- The Washington Times - Friday, February 23, 2007

Utility crews were busy yesterday restoring electricity knocked out by gale-force winds that left thousands of customers across the region without service.

As many as 60,000 residents had no electricity from Thursday night through yesterday, from wind gusts that reached 45 mph.

Utility company officials said crews had the outages under control by midday, but they expected additional outages until the winds subsided in the afternoon.

There were no reports of major damage or traffic accidents. However, the region was under a wind advisory yesterday until 10 a.m., and the Maryland Department of Transportation warned motorists crossing the Chesapeake Bay Bridge, particularly those in box trucks or on motorcycles, to use caution.

Baltimore Gas & Electric spokeswoman Linda Foy said most of the outages were likely caused by tree limbs weakened by the ice storm last week that caused more than 180,000 outages in the region.

“It doesn’t even take a strong wind to take down [trees] because they were already weakened,” she said. The recent warm spell also softened the ground enough for trees to uproot and fall.

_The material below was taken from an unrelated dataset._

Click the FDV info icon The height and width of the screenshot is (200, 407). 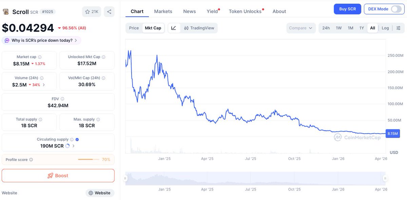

Miss Foy said customers began reporting wind-related outages Thursday at 4:15 p.m. and that the highest number was 4,600 yesterday at 1 a.m.

She also said at least 18,000 customers had been affected.

Pepco spokesman Bob Dobkin said the company, which primarily serves the District, had as many as 9,000 outages Thursday night and had cut the number in half by yesterday morning.

Dominion spokeswoman Le-Ha Anderson said at least 36,000 customers were affected in Northern Virginia.

More heavy weather is expected this weekend.

The National Weather Service has issued a winter storm watch for much of the region from late tonight through late Sunday night. Agency forecasters predict a chance of freezing rain and sleet followed by periods of rain.

This article is based in part on wire service reports.